Monday, July 14, 2008

SAN Buzz July I

Summer and vacation time is approaching quickly, so this will most likely be the only entry for the current month, unless -of course- major turmoil is going to happen like -say- CISCO buys EMC...

Along the same lines and topics, I came accross this interview with CISCO CEO John Chambers and he actually and openly addresses some of the questions around their storage partners (OSMs) and VMware.

And to round up the virtualization topic, here's a great piece on how integration and connectivity to storage plays an increasingly important role in VMware's strategy.
While Microsoft's competing offer -Hyper-V- obviously still seems to lack some of the storage capabilities of rival VMware.

From the IBM/Brocade SAN segment of the market, here's a link to the newest IBM SAN Newsletter.

Watch out for "application- or file-aware storage" hype?!
Well, not sure this is going to take off, but I've seen that term poping up more frequently than it used to a couple of months ago and not only from Pillar Data Systems, the company who claims to actually have implemented it:
Check out these references here, here, and here.
After all, it's not new, as this paper from the stone-age of storage (anno 1999) prooves!

No blog entry in 2008 without FCoE news:
A very excited article ("no need to wait") about the technology from BNT (the blade-networking spinoff of Nortel) and one more cautious (some may say "intentionally dampening the expectations") statement from Brocade here.

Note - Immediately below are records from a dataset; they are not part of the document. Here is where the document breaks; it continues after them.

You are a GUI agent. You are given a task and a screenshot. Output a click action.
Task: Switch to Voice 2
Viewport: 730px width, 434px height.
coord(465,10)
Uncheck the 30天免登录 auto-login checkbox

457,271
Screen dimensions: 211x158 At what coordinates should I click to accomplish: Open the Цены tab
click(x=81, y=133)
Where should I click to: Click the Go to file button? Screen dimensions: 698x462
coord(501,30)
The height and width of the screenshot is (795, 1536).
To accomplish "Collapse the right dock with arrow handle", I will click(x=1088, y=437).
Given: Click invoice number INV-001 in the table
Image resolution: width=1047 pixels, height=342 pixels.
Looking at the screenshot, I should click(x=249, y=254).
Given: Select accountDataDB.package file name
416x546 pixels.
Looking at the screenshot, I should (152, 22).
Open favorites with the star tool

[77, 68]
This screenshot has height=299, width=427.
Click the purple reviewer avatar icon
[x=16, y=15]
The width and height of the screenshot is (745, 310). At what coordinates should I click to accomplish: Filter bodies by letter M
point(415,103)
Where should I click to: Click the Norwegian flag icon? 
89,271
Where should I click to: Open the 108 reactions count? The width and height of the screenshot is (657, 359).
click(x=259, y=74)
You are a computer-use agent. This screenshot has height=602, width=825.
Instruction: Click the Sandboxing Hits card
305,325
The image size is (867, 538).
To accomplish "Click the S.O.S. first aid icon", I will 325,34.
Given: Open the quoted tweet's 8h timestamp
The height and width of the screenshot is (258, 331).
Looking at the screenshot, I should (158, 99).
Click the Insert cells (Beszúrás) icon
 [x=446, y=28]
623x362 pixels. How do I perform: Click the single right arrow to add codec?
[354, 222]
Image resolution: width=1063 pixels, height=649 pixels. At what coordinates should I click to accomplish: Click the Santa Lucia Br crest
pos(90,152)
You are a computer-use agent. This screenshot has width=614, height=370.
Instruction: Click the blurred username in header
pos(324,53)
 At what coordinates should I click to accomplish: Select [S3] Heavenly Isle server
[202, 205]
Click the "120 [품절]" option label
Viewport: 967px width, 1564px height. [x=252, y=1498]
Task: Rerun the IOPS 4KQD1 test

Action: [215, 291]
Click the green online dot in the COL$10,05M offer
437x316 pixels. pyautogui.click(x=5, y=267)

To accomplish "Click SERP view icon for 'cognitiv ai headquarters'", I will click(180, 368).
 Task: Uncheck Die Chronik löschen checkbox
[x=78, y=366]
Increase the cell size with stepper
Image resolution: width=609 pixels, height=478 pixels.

And lastly a couple of miscellaneous news from around IT:
  • IBM and ETHZ (Swiss Federal Institute of Technology) plan to build a joint nanotechnology center on the IBM campus in Zurich/Rueschlikon: "The new nanotechnology center will occupy nearly 1,000 square meters of cleanroom space dedicated to research projects, such as carbon-based materials, nano-photonics, spintronics, nanowires, and tribology."
  • Does "NAS" stand for "never accesses storage"? Fact is that clients are increasingly lost in heaps of filers and unstructered data and many will find, that most of that data is rarely or never used. Time to think about data classification!